Economically, a few grams of fusion fuel could generate as much energy as tons of coal. Strategically, it promises energy sovereignty—no pipelines, no geopolitical dependencies, no fuel cartels. As one analyst put it in Utility Dive, “We’re moving from a society that burns chemical energy to one powered by the nucleus itself.”
The Challenges Ahead
The obstacles remain immense. Sustaining stable plasma, managing heat fluxes, perfecting materials that can endure neutron bombardment, and ensuring engineering energy gain (known as Q > 1 on a practical, system-wide level) are all open challenges.
Patrick Poole of the Livermore Lab cautioned: “It’s easy to overpromise in this space. We worry people will get disheartened if things don’t come perfect after five years.” Yet, even skeptics like Greg Piefer, CEO of SHINE Technologies, acknowledge the trajectory: “We’re at a turning point—moving from burning chemical energy as a society to being a nuclear-powered one.”
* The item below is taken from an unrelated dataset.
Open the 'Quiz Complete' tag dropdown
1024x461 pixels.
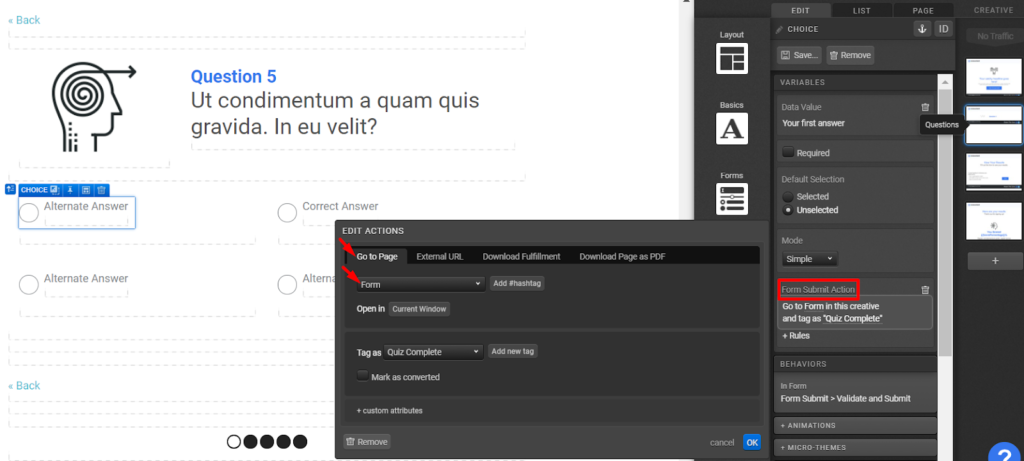pos(434,352)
And perhaps that’s the real story here: fusion’s inevitability. The science is sound, the engineering is advancing, and the capital is flowing. As OpenStar’s founder Ratu Mataira said, “It’s now really an engineering problem, and humans are pretty good engineers.”
A New Industrial Revolution
Fusion’s implications go far beyond energy. If successful, it could power the data-driven economy, decarbonize heavy industry, and redefine geopolitics. It could do for the 21st century what steam power did for the 19th—only cleaner, safer, and virtually limitless.
“Fusion is the holy grail of energy,” said Annie Kritcher. “It’s powering hope for our generation and future generations to come.”
For once, that hope no longer feels light-years away.